250px-Hercules_IAU.svgTook the kids out last night. We drove out west of Delta, into a big valley flat as a skillet, and parked in a gravel lot beside the highway. In the two hours and more we were there, I think only a dozen cars passed us.

We didn’t quite make it to dark sky, as it happens. We could see the glow of Delta and Hinckley and Deseret on the eastern horizon behind us. But it was a faint glow, and the sky was brilliant.

The sky wasn’t quite clear. After an entire season of new moon skies obscured behind rainstorms, the weather still couldn’t quite give me this one the way I wanted. But knowing that there might be clouds, we took a gamble, and it paid off. We saw a mostly clear sky.

In the hour of our watching we saw Leo crawl down towards the horizon in the west. Behind him Virgo, Lyra, and Scorpius. Those and the Ursae were quick to spot, but as the sky got darker we saw Draco too, Bootes and his hunting dogs, and Serpens, wrapped around Ophiuchus, the sneaky non-zodiacal intruder into the ecliptic. It took some squinting and discussion, but eventually we found the Summer Giant Hercules too, unexpectedly overhead after months of invisibility.

» SET TASKS:
[1] Condense the paragraph of the stargazing account that begins "The sky wasn't quite clear" into two shorter sentences, keeping its main facts.
[2] Name every town whose glow the stargazing account says was visible on the eastern horizon.

(Records for locating the described items)
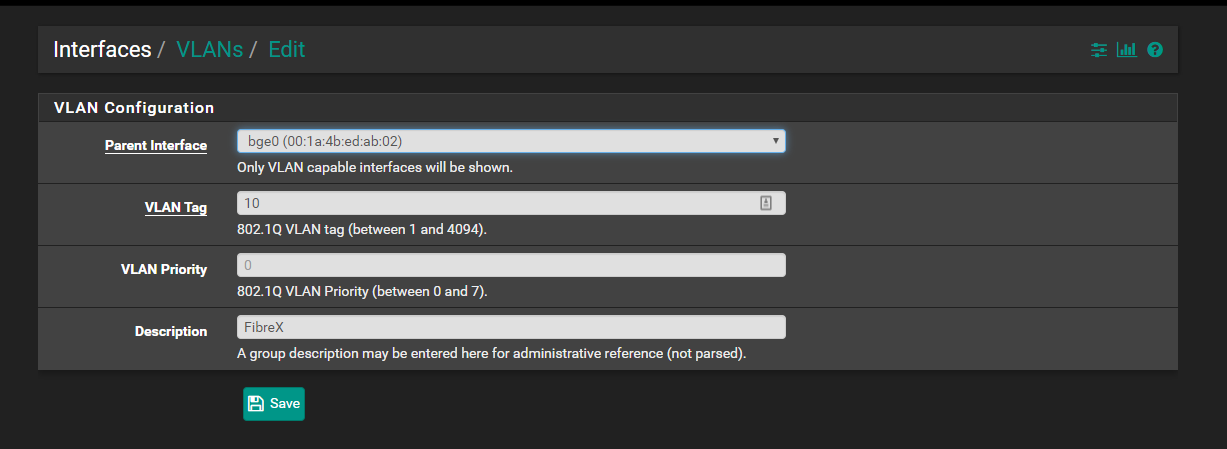Click the VLAN Configuration panel heading
Screen dimensions: 1227x449
(134, 107)
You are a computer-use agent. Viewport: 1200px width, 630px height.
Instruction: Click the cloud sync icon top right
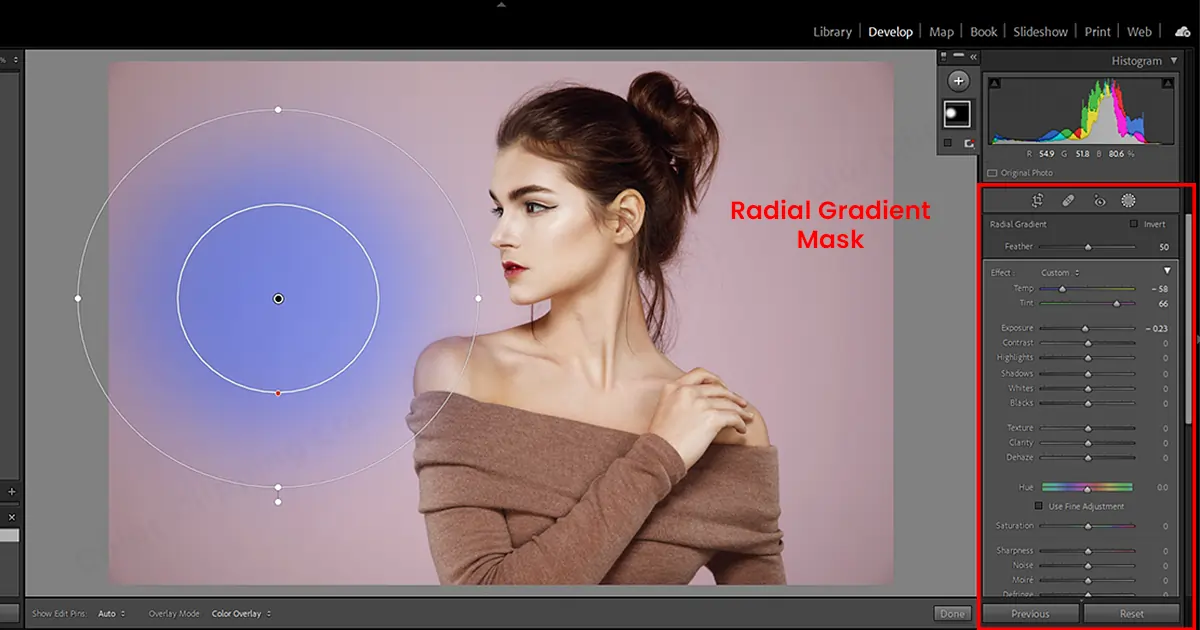(1182, 31)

» OUTPUTS BY TASK:
[1] After a whole season of new moon skies hidden by rainstorms, the sky still wasn't fully clear. The gamble of going despite possible clouds paid off with a mostly clear sky.

[2] Delta, Hinckley, Deseret